[Collected data]
=====
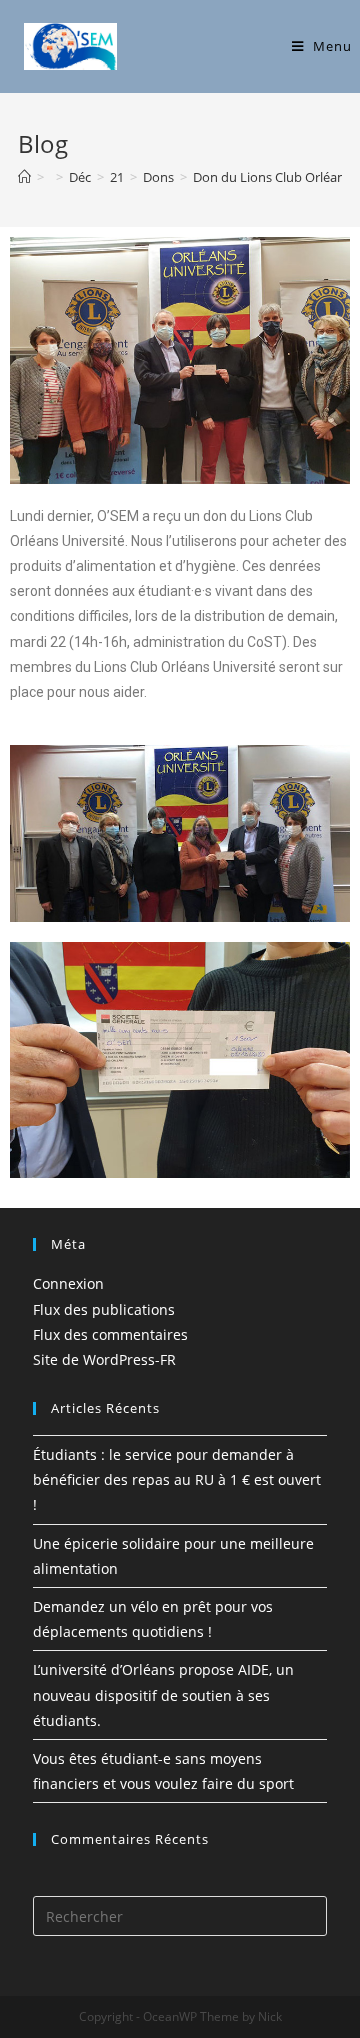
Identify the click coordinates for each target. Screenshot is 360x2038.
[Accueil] (24, 177)
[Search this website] (180, 1914)
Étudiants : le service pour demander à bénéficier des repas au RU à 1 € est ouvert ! (177, 1479)
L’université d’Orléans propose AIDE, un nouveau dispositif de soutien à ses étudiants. (163, 1694)
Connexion (68, 1283)
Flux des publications (104, 1309)
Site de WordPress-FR (104, 1359)
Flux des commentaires (110, 1334)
=====
Lines from the one containing "Flux des publications (104, 1309)" to the end of the data are to be printed exactly, including the first and last.

Flux des publications (104, 1309)
Site de WordPress-FR (104, 1359)
Flux des commentaires (110, 1334)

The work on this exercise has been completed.